━━━━━ Provided entries ━━━━━

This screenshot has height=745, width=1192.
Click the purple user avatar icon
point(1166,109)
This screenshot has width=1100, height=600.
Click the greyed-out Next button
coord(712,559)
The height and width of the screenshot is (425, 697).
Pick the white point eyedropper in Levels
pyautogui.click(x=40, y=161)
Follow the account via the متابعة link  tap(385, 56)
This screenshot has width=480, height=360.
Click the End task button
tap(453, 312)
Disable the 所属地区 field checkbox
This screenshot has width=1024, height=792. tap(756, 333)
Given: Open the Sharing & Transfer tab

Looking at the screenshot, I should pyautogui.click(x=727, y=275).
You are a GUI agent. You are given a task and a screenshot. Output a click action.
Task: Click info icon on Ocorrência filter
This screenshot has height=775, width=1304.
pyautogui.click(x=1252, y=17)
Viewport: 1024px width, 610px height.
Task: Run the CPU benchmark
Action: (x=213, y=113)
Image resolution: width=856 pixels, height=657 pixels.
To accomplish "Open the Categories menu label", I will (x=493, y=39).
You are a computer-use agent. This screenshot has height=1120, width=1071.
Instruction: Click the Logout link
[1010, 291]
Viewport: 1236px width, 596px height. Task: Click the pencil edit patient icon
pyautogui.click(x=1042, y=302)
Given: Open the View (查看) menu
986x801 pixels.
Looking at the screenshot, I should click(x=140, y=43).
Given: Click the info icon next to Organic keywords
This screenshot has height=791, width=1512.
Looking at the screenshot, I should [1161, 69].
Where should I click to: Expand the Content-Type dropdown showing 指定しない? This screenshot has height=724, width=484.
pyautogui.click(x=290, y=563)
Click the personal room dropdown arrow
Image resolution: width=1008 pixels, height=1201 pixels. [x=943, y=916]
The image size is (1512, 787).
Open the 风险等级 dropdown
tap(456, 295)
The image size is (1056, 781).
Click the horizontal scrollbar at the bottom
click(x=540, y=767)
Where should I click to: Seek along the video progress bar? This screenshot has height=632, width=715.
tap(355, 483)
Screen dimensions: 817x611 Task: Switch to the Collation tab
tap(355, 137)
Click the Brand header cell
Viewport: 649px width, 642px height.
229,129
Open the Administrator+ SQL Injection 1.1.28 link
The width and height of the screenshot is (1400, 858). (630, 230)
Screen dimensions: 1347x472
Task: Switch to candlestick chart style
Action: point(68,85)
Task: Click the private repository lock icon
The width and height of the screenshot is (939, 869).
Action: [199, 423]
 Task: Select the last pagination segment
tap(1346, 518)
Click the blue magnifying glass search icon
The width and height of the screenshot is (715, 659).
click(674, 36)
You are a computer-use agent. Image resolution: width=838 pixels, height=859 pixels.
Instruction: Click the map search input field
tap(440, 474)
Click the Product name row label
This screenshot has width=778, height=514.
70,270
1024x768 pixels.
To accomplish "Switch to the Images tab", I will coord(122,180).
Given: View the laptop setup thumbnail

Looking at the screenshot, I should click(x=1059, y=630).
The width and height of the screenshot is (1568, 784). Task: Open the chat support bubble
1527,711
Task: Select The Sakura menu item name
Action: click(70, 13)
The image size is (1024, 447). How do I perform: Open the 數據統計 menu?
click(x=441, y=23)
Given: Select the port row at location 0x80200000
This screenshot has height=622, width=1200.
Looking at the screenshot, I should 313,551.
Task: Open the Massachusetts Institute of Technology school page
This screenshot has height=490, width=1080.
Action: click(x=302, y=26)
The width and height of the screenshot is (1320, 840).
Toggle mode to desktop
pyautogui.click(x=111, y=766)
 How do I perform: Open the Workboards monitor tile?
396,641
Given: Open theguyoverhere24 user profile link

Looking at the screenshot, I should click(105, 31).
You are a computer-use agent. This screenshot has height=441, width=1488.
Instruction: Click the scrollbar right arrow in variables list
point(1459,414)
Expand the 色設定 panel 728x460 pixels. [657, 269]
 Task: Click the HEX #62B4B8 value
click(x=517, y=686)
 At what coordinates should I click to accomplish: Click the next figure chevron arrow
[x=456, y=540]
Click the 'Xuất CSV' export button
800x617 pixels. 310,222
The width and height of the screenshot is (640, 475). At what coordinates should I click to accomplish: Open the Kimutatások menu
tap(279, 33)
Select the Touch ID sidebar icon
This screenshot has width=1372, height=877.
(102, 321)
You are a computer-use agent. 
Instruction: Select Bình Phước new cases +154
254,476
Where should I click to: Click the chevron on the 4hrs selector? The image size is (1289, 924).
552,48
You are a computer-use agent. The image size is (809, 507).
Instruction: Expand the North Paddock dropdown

━━━━━

Task details: Whenever the string "will" shows up in a line of the entries, copy that line.

Problem solution:
To accomplish "Open the Categories menu label", I will (x=493, y=39).
To accomplish "Switch to the Images tab", I will coord(122,180).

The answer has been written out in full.